The pair worked diligently but the project really picked up steam when they received a call from the Florida Railroad Museum in Parrish. They had a train car for sale. The previous owner had been the Ringling Bros. and Barnum & Bailey Circus.
It was called the “Short Leaf Pine” and had been built in 1953 as a Pullman sleeper car for Louisville & Nashville Railroad. After a brief stint as a dormitory car for the now-defunct Auto-Train, it landed in the hands of Irvin Feld and the Ringling traveling circus. Feld had grand plans for the car as part of a brand new third unit called “The Monte-Carlo Circus,” which would gather all of the winners from the annual Monte-Carlo International Circus Festival in France and bring them to American audiences all across the nation. “Ultimately, it was an experiment that didn’t work,” says Miller, noting the cultural divide between French performers and an audience that thought the Monte Carlo was a car.
In the end, the Short Leaf Pine served as residence for the circus bandmaster and a small retinue of musicians, as well as a whole host of instruments crammed in. Its brakes were checked for the final time, in Venice, in 1993, but the car itself was left behind, for aesthetic reasons, when the train departed for its cross-country tour the following year. Somewhere around Lakeland, the train jumped the rails, resulting in two fatalities.
The Florida Railroad Museum purchased the car shortly after, with plans to convert it into a gift shop, but those plans never materialized and in 2014 Huba and Miller started fundraising in earnest to buy the car, bring it to Venice and turn it into a museum. By 2021, with help from the Gulf Coast Community Foundation, the Kathleen K. Catlin Fund at the Community Foundation of Sarasota County, and a flood of individual donations, the effort raised more than $350 thousand. “Half of that was from individuals,” says Huba. “Donations ranged from $5 to $42 thousand.” More than that, the support was unwavering, despite setbacks along the way. “People are very excited and they’ve been very patient,” she says.

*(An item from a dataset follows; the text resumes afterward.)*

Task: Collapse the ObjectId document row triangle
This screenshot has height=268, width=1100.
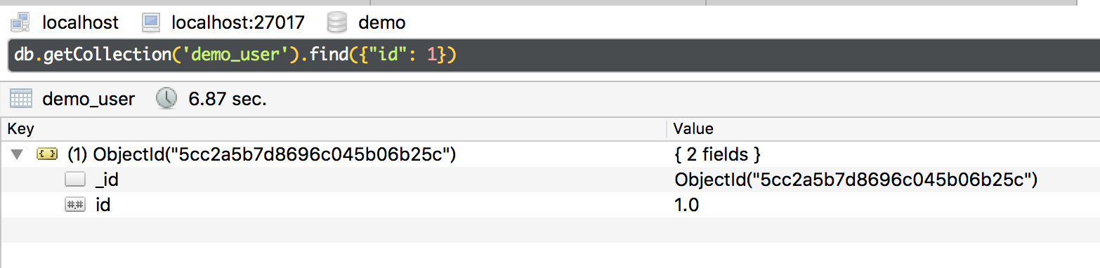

A Hazardous Hurdle and a Grand Reveal
It was January 28, 2021 when the Short Leaf Pine finally rolled down those tracks to occupy that little spur Coakley laid down for it almost 20 years prior. Freshly painted, sleek and silver with “Ringling Bros. and Barnum & Bailey” ribboned down the side and a big badge proclaiming “The Greatest Show On Earth,” it looked a lot different than it had in 2016, when the Venice Area Historical Society first purchased it.
“Fairly respectable,” Miller says today of the car’s condition then. Huba elaborates. While the old train car was certainly bursting with genuine Ringling Bros. circus history, it was also bursting with asbestos and coated in lead paint, to boot. Ostensibly weighing the pros and cons of opening a museum exhibition destined to hospitalize its patrons, Huba and Miller set about fundraising once more, this time to gut and rehab the whole 85-foot-long car. A local Venice outfit—UniGlide Trailer—took care of the job and, finally, all that remained was to install the exhibition.
Boarding the train today, visitors can see what drove Huba and Miller to dedicate nearly a decade of their lives to the project. Gone is the rotting wood and carcinogenic interior, the low ceiling and dirty floor, replaced with stark white walls under a polished and painted and gently curved shell—rather much like a modern gallery space squeezed into a train car, which is exactly what it is. And those walls now stand bedecked with circus history, telling the strange, proud tale of a small Florida town and the circus that loved her.
So when the Circus Train Car Museum finally celebrated its grand opening with clowns and model trains and a pair of genuine Wallendas working the high-wire, Huba knew it was worth the wait. And the work. “We’re hoping people realize that Venice is a special place,” she says. “That this is a place where magic happened.”